TIL #2: tmux, Docker's Architecture, CSS Feature Queries And Lodash.
• TIL •tmux
In February 2021, I learned about tmux and added it to my workflow. It’s been great so far, with a gentle learning curve. My main problem with it now is that I haven’t been able to find a way to implement scrolling.
When I get a very long stack trace, I have to use a standard terminal window to read through. I lose sessions and windows when I restart my machine; it would be nice if the sessions persisted. I’m yet to learn if that is possible. Other than that, it’s nice to work with tmux.
EDIT:
I’ve since learned to persist sessions in tmux. Yay! It turns out there’s a tmux plugin for that. In my .tmux.conf
, I had to pop in set -g mouse on
.
CSS Feature Queries
I was pretty stoked when I learned about CSS Media Queries. I thought it was fantastic, and it truly is. For a WebRTC app that I’m working on recently, the building process forced me to learn a bit about CSS Grid and Flexbox. Reading documentation led me to discover CSS Feature Queries. It’s a neat feature that’s available in almost all browsers.

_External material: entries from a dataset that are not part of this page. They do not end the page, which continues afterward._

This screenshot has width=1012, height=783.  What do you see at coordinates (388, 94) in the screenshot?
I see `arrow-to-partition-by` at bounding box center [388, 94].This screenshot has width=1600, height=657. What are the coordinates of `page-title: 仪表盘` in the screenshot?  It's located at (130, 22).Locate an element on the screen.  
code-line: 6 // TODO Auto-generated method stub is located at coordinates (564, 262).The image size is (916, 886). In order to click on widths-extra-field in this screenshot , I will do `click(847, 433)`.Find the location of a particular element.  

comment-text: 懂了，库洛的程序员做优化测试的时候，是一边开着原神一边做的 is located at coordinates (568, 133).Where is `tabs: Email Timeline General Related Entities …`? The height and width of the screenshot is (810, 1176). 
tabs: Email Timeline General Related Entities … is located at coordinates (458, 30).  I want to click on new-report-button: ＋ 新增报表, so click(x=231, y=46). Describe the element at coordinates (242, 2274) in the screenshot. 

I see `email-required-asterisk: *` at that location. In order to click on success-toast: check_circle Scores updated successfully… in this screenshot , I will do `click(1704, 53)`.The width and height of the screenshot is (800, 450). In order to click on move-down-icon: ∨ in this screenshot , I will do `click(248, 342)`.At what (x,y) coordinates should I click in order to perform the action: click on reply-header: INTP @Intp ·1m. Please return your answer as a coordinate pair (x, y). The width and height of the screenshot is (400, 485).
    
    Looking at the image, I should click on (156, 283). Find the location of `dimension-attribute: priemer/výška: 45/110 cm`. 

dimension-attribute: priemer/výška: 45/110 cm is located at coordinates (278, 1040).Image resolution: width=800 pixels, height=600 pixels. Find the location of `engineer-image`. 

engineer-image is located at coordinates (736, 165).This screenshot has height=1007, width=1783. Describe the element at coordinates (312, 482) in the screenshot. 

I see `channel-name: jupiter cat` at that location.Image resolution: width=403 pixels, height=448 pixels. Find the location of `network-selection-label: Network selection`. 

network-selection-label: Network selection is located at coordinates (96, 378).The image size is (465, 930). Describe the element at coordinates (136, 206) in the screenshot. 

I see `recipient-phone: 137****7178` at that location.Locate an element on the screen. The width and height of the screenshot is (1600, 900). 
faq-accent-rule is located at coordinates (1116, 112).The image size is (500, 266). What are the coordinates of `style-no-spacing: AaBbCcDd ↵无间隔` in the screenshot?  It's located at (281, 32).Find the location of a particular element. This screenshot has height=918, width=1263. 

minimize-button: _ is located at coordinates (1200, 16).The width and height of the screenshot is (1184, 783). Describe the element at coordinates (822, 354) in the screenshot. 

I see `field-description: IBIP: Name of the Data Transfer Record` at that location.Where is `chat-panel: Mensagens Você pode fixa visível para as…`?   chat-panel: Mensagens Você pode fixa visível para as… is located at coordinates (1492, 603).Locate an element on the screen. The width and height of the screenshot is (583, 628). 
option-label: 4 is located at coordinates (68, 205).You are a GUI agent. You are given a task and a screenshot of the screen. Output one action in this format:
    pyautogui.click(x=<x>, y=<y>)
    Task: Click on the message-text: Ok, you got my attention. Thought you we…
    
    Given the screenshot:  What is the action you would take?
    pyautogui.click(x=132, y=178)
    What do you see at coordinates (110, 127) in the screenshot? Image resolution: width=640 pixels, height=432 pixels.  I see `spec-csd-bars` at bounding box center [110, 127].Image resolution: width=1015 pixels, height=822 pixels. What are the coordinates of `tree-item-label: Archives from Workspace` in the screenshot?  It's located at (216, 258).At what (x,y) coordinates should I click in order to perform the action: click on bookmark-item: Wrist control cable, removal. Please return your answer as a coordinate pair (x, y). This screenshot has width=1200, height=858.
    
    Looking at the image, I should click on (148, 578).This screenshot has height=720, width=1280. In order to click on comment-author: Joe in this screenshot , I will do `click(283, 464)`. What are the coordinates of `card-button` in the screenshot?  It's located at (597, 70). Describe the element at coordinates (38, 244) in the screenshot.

Much like Media Queries, Feature Queries let you run CSS conditionally. In the case of Feature Queries, you can check if a browser supports Flexbox. If it does, you run the Flexbox CSS. Otherwise, you load CSS that tries to mimic some Flexbox effects.
Here’s a how you’d use it:
@supports not (display: grid) {
// CSS for older browsers.
}
@supports (display: grid) {
// CSS for newer browsers.
}
Some refer to it as the “@supports rule”. I like the “Feature Queries” name more.
The @supports rule is a conditional group rule whose condition tests whether the user agent supports CSS property:value pairs.
The Architecture of Docker
Docker used the resource features of the Linux kernel to allow containers to run in a Linux instance. It’s more of a Linux product than anything else. I saw some benchmarks running around Twitter about how Rails with Docker development on Macs is slow. Everything makes sense now.
The docker daemon’s native home is a Linux host. If you’re running Docker on any other OS, you’ll pay for the overhead. Docker has to start a Linux virtual machine on a non-Linux host to get things working. For instance, on a Mac, the Docker CLI has to do extra work to forward CLI input to the Docker Daemon.
Lodash
If you write a lot of JavaScript and don’t use Lodash, you’re missing out on a collection of libraries written to keep code modular. I checked out the full suite of Lodash. It has frequently used functions written more concisely, much like how Active Support and Ruby provide ready-made methods to ease programmers’ lives.
For example the raw JavaScript implementation of a function that finds the intersection of two array cannot be prettier than doing it with Lodash:
\_.intersection([2, 1], [2, 3]);
// => [2]
There’s a whole lot more utility functions in the documentation.
I like Lodash more when I discovered that it has a debounce function. I can see how this could come in handy when you’re modifying a page when the viewport is resized. This function only invokes the functions after a given amount of time to save the browser from unnecessary work that could hinder performance.